* **HOW TO COMPLETE THIS TASK**: Leave the pictures out while you restate every entry below word for word.

* **SUPPLIED MATERIAL**:
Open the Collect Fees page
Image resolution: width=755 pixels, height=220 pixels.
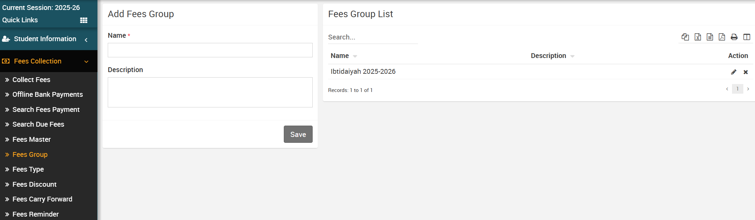(31, 80)
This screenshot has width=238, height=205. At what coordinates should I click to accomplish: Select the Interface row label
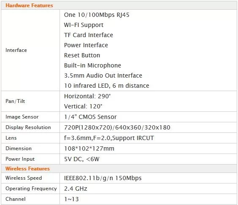[x=16, y=50]
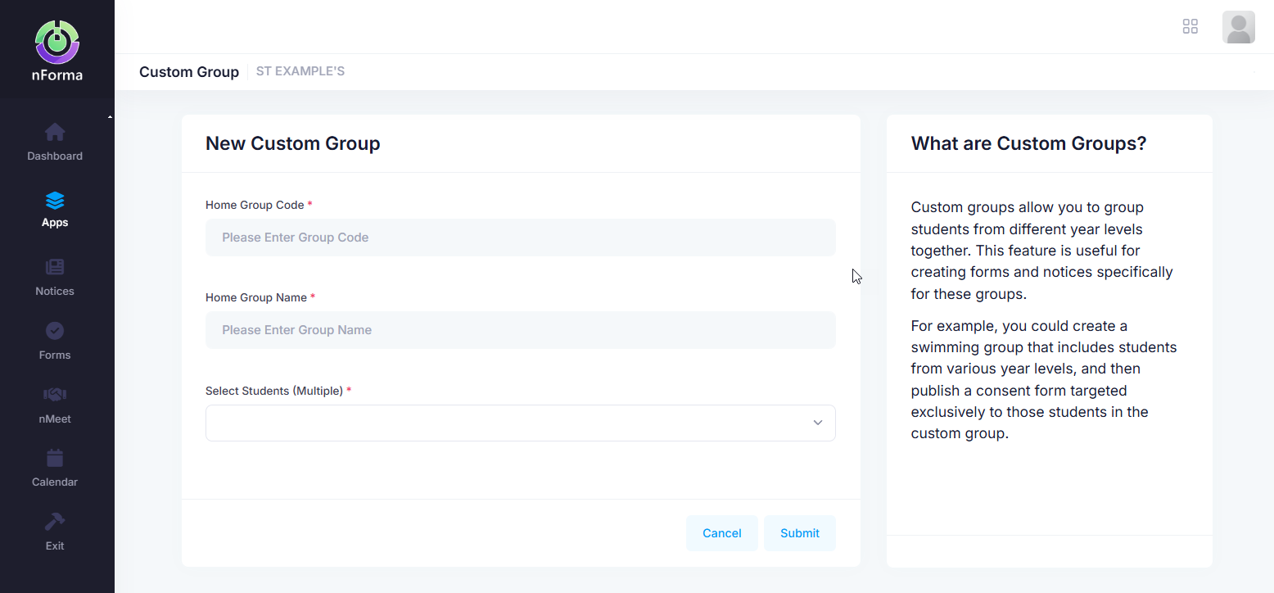This screenshot has height=593, width=1274.
Task: Expand the Select Students dropdown chevron
Action: click(817, 423)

* **ANSWER TO THE EXERCISE**:
Open the Collect Fees page
Image resolution: width=755 pixels, height=220 pixels.
(31, 80)
This screenshot has width=238, height=205. At what coordinates should I click to accomplish: Select the Interface row label
[x=16, y=50]
This screenshot has height=593, width=1274.
Task: Expand the Select Students dropdown chevron
Action: click(817, 423)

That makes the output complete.